O Óquei de Barcelos foi amigo na primeira mão. O Nantes, um amigalhaço na segunda…
Pacto com o "Diabo"
Quando as coisas não correm de feição, cai-se muitas vezes no ataque aos poderes instituídos, seja a federação portuguesa, seja o comité europeu. Muitas vezes com razão, outras vezes nem por isso.
Ainda a quente, na pista do Nantes, o guarda-redes Ricardo Silva, capitão do Óquei de Barcelos, não deixou de recordar a injustiça dos castigos depois da final da última edição da Taça CERS, em Lleida, em Abril último, que, por exemplo, penalizou o treinador Paulo Pereira nos tais dois anos.

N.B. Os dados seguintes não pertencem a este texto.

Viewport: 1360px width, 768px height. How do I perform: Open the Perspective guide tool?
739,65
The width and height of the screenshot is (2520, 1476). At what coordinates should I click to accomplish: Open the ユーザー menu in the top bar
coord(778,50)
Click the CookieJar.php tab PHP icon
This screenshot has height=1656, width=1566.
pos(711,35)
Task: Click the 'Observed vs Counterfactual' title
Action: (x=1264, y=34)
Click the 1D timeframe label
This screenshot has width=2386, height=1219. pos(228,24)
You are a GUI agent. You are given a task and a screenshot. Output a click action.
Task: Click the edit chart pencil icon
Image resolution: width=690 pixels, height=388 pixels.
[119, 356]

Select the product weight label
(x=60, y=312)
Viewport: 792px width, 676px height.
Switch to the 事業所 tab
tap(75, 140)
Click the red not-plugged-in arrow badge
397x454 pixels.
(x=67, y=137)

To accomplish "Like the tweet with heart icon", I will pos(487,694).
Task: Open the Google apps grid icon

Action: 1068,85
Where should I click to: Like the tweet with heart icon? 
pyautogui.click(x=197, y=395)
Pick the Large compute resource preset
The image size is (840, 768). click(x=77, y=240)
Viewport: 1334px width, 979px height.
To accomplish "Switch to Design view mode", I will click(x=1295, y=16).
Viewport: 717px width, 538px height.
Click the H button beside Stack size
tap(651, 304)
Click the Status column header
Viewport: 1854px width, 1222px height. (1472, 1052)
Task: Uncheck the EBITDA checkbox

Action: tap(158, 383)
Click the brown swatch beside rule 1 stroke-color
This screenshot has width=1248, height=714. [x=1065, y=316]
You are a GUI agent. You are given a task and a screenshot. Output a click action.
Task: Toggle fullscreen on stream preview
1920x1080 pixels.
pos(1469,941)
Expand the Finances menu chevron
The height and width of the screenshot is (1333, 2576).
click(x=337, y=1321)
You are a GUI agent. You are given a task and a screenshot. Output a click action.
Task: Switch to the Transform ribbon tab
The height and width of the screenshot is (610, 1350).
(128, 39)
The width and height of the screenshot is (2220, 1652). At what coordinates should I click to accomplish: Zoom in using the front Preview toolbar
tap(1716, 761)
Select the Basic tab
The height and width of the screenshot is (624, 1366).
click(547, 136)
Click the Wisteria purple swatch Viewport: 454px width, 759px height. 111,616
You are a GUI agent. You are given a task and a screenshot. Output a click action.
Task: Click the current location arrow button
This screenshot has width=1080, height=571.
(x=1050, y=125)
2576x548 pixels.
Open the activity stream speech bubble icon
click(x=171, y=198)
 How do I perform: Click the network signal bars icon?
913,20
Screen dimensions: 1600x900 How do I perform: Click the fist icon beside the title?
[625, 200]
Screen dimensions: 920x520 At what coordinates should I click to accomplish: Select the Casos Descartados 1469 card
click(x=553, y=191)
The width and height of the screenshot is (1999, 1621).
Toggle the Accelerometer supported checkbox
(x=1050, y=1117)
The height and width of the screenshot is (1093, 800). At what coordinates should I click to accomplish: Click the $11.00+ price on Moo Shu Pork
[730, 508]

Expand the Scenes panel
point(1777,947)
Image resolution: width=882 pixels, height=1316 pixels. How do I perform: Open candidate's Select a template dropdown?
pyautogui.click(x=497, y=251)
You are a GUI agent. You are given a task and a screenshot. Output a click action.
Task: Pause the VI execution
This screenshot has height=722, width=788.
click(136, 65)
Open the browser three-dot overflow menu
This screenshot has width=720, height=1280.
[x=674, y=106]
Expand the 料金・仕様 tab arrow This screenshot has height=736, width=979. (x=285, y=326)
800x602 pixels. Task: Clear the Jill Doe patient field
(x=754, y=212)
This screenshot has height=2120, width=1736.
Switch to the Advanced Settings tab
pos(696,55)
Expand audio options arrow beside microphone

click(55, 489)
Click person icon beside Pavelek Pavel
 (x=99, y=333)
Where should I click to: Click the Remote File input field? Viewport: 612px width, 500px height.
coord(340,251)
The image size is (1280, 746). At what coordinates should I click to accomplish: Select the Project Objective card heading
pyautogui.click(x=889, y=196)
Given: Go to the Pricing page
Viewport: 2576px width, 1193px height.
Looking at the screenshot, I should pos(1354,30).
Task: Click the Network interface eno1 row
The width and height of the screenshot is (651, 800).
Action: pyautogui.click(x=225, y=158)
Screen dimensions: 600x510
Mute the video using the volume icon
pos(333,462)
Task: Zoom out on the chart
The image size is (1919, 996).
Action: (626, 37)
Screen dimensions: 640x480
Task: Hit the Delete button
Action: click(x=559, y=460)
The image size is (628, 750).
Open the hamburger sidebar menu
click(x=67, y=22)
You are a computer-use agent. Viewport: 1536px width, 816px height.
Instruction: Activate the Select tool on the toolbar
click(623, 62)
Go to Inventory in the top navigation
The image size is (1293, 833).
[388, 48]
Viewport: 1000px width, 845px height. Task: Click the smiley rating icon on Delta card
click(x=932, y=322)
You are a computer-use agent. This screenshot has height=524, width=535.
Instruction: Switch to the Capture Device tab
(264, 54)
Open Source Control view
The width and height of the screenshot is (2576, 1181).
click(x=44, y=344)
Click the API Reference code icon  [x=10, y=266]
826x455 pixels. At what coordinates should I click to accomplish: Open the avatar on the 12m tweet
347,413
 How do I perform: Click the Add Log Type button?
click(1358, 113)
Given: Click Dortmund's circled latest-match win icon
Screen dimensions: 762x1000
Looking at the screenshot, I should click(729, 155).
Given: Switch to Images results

E o Barcelos já teria razões de queixa da desproporcionalidade das coimas nos jogos com a Juventude de Viana, nas eliminatórias que conduziriam a Lleida, totalizando o montante em dívida no arranque da nova temporada uns inusitados 10 mil euros.
E o que fez o Óquei de Barcelos como tomada de posição, para vincar o seu descontentamento? Avançou para a organização de uma Taça Continental para a qual não haveria mais interessados, resolvendo um problema ao comité europeu, ainda que pudessem haver outras motivações por trás da proposta barcelense. Poderá agora tal altruísmo valer de alguma coisa em sede de conselho disciplinar?
A primeira mão dos oitavos-de-final realiza-se já a 1 de Dezembro.